CONFIRMED HIV positive South Africans that volunteer to be marked near
their genital area with a tatoo depicting their status, will in
addition to free counselling and medication. be paid an equivalent of
N840, 000 (50 000 Rands) each, according to a bill newly signed by
President Jacob Zuma.
The bill, according to a report by Radio
City, a local South African radio station, is widely regarded as one of
the greatest steps in the history of combating the HIV/AIDS epidemic in
the country which has the highest HIV prevalence in Africa.
Zuma
who is reported to to have volunteered to be the first South African
citizen to get hisHIV status tatted near his genitals, however
announced that only the first 10 million people (who already tested
positive) to volunteer to have their HIV statuses tatted on their
genitals would be given the money in form of a funeral expense voucher.

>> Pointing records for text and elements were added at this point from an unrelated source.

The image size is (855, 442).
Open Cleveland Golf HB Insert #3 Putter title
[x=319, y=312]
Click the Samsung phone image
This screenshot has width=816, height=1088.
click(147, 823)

After signing the bill, Zuma was quoted as saying: “The mark is to
protect those who can’t say no to sex. I mean if you can’t read between
the lines you should read between the legs because that’s where the
status would be tatted.
“The choice to be HIV positive is now in
your hands or your genitals for that matter…. We also encourage those
who had been living with the virus to go to the nearest public hospitals
to get their status tatted in,” he noted.
South Africa has the
world’s highest HIV caseload and premature deaths of 300,000 people. The
government is distributing life-prolonging anti-retroviral drugs to
people infected with the virus.
Particularly, HIV-positive
infants and children under one year obtain free ARVs, while pregnant
women and patients with tuberculosis and HIV/AIDS with CD4 cell counts
below 350 are treated free.
In 2006, Zuma faced charges of raping
an HIV-positive family friend, and was ridiculed for testifying that he
took a shower after sex to lower the risk of infection with HIV. His
determination to help millions South Africans infected with HIV and
around 60,000 babies born HIV infected each year.
“Let there be
no more shame, no more blame, no more discrimination and no more stigm.
Let the politicisation and endless debates about HIV and AIDS stop,”
Zuma noted.
Many factors contribute to the wide spread of HIV in
the country. These include: poverty; inequality and social instability;
high levels of sexually transmitted infections; the low status of women;
sexual violence; high mobility (particularly migrant labour); limited
and uneven access to quality medical care; and a history of poor
leadership in the response to the epidemic.
HIV and AIDS
estimates by UNAIDS (2013), show that the number of people living with
HIV in South Africa averages 6.3 million. Adults aged 15 to 49 have
average prevalence rate of 19.1 percent while youths aged 15 and above
living with HIV number 5.9 million.
Women aged 15 and above
living with HIV number 3. 5 million while children aged 0 to 14 living
with the virus are 3.6 million in number.
Total deaths due to
AIDS range between 170,000 – 220,000, while an estimated 2.4 million
orphans aged 0 to 17 months due to AIDS are on record.